Liputan6.com, Malang - Nur Miftahul Jannah duduk di kursi kayu siang itu. Beberapa kereta dorong bayi serta tumpukan baju balita ada di dekatnya. Di bawahnya, ada tiga balita memainkan beragam mainan yang berserakan di lantai.
Mifta, demikian Nur Miftahul Jannah biasa disapa, bersama bocah–bocah itu berada di lantai dua rumahnya di Jalan Muharto V RT 3/10 Kelurahan Kota Lama, Kota Malang, Jawa Timur. Pagar besi setinggi lebih dari 1 meter ditutup papan fiber di sekelilingnya menjadi pelindung aktivitas mereka.

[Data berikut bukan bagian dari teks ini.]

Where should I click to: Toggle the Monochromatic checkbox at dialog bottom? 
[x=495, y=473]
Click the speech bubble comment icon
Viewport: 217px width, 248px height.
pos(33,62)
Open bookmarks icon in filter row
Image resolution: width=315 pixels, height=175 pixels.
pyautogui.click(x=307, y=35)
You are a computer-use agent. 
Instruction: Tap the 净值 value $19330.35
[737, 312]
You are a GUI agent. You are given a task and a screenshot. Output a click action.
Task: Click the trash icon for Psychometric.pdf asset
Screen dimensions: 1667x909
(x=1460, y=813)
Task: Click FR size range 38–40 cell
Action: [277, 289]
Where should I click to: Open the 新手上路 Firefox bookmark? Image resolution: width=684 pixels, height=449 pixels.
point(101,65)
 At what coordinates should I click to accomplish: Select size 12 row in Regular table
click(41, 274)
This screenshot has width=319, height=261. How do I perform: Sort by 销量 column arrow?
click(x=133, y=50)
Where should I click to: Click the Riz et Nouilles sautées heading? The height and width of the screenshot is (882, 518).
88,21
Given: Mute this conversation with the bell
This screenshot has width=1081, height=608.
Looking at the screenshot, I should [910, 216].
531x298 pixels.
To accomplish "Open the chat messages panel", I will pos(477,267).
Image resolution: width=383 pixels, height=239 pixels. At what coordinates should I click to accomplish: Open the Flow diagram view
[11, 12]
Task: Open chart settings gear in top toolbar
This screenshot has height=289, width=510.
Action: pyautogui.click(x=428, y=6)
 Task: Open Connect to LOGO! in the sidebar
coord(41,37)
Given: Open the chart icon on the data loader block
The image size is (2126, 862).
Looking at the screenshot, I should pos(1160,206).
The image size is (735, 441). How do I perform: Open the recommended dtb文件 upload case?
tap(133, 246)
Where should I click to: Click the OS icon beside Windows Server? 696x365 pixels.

Di lantai dua rumah itu pula terdapat tiga kamar yang masing-masing diisi tiga kasur. Di situlah ada 11 bocah dengan yang terkecil berusia 2 bulan dan tertua berusia 14 tahun tinggal bersama Mifta dan suaminya Syaiful Bahri. Mereka semua bukan anak kandung Mifta.
Mereka adalah anak-anak kurang beruntung lantaran ditinggal oleh orang tuanya. Karena meninggal dunia atau ditinggal kabur begitu saja. Dibantu tetangga sekitar rumah, Mifta merawat bocah-bocah itu. Rumah, sekaligus jadi panti sosial Yayasan Peduli Kasih KNDJH (Kisah Nyata dan Jeritan Hati).
"Dua di antara balita itu adalah anak tenaga kerja wanita di Hong Kong. Mereka dititipkan saat masih berusia dua bulan, sejak itu pula tak jelas dimana keberadaan orang tuanya," kata Mifta, Senin 7 November 2016.
Advertisement
Baca Juga
Panti sosial itu tidak hanya merawat anak-anak. Di bangunan lantai bawah, tiap Minggu mulai pukul 09.00 – 12.00 digunakan tempat belajar bagi bocah kampung setempat. Mereka dibimbing mahasiswa dari sejumlah perguruan tinggi yang mau datang sukarela untuk mengajar.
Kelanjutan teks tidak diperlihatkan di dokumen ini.